In concreto a cosa pensa?

«Bisognerebbe fare educazione morale a scuola. Oggi i nostri figli vengono istruiti, non educati. Istruire (dal latino intuire, con la preposizione in) equivale a concepire il bambino come una scatola vuota in cui inserire istruzioni per prepararlo a qualcosa. Educare (da educare, con la preposizione di moto da luogo), significa tirar fuori. Significa che io ritengo il bambino un essere pensante, libero, chiamato ad avere un’opinione. Questa libertà va nutrita e responsabilizzata. C’è bisogno di un’alleanza globale per l’educazione morale. Così come ci sono le linee guida dell’Organizzazione mondiale della sanità, dovrebbero esserci quelle dell’etica. Non ci ammaliamo solo nel corpo. Ci sono virus che minano la fiducia, la capacità di credere alla giustizia, al bene, all’onestà. Ognuno, nel suo piccolo, deve agire per essere fedele ai propri ideali, vero. Ma l’urgenza di vivere in una società migliore è così forte che si deve affrontare con una fantasia politica più ampia».

Ma chi stabilisce che cos’è il bene?

«Il bene è una relazione. È ciò che fa funzionare bene le cose. Ciò che introduce energia positiva in un sistema. La coscienza morale ci dice che cos’è. Ce lo fa percepire e ci fa sentire il dovere di compierlo».

Però ciò che è positivo per qualcuno può non esserlo per altri.

«A questa obiezione rispondo che l’idea di bene come relazione è già nella cosiddetta Regola d’oro, comune a tutte le grandi tradizioni spirituali dell’umanità: ”Non fare agli altri quello che non vuoi che gli altri facciano a te”. O, in positivo: “Fai agli altri quello che gli altri vuoi che facciano a te”. Ora, cos’è che tutti gli esseri umani di tutto il mondo e di ogni epoca vogliono ricevere? Attenzione, rispetto, salute, cibo, educazione. Viceversa le cose negative sono le menzogne, le offese anche fisiche, gli insulti, le malattie. Così come abbiamo una tavola periodica degli elementi chimici, abbiamo anche una tavola condivisa degli elementi etici».

● **ESTRATTI DEI RECORD**
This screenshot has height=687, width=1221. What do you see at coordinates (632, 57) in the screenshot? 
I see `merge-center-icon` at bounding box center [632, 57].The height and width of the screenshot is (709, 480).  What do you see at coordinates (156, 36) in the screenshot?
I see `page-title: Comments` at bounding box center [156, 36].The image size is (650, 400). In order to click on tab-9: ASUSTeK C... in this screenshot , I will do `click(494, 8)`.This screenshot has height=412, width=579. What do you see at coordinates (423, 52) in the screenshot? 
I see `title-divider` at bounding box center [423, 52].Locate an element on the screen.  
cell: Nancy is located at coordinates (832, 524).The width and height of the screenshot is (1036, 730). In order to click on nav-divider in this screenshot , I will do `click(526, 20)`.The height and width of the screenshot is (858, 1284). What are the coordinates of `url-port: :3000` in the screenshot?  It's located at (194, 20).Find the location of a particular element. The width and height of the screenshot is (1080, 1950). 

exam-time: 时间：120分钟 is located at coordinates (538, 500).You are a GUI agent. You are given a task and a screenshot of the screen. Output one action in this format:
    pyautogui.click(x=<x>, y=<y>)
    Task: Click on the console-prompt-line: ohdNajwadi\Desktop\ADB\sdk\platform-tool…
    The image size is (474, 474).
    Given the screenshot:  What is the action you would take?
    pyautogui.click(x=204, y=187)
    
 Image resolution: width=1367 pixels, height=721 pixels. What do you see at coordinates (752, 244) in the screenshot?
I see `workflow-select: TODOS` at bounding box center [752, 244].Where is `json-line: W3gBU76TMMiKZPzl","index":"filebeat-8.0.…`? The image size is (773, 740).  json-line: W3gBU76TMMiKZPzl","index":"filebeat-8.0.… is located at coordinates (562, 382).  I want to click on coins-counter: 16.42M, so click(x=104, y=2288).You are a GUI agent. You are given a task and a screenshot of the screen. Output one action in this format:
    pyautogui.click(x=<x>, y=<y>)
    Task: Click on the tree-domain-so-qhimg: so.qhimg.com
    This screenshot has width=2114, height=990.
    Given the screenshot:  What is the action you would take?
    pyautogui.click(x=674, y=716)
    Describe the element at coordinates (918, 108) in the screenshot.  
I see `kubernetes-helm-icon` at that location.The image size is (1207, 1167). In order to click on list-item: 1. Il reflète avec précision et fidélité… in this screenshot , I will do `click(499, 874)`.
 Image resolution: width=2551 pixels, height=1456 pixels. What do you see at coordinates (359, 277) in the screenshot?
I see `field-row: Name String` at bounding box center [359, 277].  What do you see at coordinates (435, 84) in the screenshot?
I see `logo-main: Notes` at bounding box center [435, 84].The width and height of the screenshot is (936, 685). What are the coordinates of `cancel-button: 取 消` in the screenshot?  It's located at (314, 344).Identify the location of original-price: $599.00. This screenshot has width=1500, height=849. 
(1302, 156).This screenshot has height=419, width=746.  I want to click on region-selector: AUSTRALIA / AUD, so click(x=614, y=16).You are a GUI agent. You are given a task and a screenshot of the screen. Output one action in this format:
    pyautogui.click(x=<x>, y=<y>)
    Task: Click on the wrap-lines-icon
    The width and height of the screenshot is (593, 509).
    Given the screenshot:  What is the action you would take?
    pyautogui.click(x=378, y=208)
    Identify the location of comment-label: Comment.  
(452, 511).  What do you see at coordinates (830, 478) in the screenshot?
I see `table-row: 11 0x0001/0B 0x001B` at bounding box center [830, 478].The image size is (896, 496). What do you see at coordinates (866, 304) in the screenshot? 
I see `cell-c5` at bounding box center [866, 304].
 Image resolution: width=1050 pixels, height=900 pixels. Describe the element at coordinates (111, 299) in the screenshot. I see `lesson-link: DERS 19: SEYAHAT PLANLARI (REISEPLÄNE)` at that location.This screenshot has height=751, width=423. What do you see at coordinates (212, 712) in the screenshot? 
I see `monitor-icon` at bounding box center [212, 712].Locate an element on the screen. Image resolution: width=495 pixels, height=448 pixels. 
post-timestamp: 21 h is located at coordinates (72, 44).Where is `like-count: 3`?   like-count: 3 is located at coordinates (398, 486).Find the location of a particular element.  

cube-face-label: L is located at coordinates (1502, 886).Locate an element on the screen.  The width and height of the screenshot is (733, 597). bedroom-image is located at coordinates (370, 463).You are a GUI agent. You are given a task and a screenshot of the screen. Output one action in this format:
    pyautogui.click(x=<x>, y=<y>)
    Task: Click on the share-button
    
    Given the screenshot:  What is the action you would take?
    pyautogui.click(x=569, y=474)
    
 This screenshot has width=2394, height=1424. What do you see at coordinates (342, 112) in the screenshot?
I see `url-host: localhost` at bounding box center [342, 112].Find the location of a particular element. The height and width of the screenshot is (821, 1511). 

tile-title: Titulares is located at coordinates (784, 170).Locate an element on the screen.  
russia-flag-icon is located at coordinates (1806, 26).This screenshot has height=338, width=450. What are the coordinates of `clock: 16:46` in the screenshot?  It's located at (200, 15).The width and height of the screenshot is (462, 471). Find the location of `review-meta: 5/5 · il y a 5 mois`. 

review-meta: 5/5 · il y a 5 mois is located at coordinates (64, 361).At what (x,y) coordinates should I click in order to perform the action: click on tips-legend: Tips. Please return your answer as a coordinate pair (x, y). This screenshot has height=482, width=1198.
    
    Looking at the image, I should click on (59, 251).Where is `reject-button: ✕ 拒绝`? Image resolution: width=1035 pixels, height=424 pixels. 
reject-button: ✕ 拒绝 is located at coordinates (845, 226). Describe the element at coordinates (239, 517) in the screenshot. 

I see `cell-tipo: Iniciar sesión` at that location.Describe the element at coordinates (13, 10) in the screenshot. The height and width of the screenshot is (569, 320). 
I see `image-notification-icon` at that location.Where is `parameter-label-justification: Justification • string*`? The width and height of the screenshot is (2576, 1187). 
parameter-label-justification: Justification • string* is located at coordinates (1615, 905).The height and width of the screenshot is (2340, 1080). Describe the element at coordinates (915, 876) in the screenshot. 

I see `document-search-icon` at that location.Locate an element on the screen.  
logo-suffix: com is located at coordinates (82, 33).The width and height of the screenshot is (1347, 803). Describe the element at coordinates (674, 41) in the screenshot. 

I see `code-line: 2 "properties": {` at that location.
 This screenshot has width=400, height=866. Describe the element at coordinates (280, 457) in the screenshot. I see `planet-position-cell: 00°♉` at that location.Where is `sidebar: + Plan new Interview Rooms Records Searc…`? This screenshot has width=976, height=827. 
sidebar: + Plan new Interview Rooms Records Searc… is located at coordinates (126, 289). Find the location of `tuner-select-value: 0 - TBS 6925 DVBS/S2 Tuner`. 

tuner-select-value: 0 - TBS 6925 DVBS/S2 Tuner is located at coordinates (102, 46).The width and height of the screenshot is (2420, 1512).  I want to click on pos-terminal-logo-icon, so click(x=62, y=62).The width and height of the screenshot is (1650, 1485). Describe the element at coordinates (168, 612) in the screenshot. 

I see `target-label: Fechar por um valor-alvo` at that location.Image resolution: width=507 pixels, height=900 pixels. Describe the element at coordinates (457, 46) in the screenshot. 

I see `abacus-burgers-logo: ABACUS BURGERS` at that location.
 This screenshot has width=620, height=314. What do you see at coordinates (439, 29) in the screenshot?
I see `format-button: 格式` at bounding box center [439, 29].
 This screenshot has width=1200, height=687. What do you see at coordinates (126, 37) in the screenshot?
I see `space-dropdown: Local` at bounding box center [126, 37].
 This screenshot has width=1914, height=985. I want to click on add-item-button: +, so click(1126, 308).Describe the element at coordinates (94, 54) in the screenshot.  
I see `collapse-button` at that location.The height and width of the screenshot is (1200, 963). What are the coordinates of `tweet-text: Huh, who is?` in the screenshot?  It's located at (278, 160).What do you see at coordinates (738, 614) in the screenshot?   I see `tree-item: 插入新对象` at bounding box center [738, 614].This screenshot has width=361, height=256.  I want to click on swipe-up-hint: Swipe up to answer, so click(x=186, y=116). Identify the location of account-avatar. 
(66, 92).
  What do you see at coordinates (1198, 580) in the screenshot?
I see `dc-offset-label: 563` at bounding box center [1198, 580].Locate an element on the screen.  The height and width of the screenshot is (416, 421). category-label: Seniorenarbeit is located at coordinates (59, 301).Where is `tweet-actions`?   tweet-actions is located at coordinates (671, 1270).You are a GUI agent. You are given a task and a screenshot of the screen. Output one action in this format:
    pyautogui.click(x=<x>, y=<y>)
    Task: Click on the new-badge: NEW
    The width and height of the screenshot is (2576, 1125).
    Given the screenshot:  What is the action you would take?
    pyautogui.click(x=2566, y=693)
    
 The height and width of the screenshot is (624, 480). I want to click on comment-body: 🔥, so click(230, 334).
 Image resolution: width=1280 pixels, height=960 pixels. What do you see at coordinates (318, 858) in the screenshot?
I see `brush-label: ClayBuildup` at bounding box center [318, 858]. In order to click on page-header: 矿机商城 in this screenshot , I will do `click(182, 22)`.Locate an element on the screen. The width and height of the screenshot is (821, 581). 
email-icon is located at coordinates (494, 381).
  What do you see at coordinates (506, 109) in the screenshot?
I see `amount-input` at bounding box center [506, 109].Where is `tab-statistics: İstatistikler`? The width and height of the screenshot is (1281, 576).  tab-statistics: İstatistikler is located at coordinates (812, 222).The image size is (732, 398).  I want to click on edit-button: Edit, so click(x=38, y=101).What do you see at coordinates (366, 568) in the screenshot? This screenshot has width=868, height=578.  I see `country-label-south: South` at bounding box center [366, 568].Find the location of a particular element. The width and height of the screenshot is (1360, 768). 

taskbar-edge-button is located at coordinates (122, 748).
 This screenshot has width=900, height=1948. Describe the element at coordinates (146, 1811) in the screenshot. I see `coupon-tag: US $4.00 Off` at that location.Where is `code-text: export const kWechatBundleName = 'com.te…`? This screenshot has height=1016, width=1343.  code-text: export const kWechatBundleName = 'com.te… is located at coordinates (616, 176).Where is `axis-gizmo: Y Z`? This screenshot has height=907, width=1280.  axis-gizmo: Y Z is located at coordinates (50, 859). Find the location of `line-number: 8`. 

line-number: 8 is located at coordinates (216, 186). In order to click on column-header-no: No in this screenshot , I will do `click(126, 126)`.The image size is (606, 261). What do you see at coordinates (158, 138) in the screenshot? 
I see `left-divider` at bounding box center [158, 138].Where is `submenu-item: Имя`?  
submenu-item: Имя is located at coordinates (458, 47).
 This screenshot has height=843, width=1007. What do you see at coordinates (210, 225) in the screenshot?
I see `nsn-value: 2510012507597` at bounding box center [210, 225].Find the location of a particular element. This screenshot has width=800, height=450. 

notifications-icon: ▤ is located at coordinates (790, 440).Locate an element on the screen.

● **LAVORO RICHIESTO**
A. Secondo il testo sull'educazione morale, che cosa significa educare?
B. Trascrivi dal testo sull'educazione morale il passo che va da «Ma chi stabilisce» fino a «esserlo per altri.», comprese queste ultime parole.
I record non hanno alcun legame con il testo sull'educazione morale.

● **RISULTATI IN ORDINE**
A. Significa tirar fuori.

B.
Ma chi stabilisce che cos’è il bene?

«Il bene è una relazione. È ciò che fa funzionare bene le cose. Ciò che introduce energia positiva in un sistema. La coscienza morale ci dice che cos’è. Ce lo fa percepire e ci fa sentire il dovere di compierlo».

Però ciò che è positivo per qualcuno può non esserlo per altri.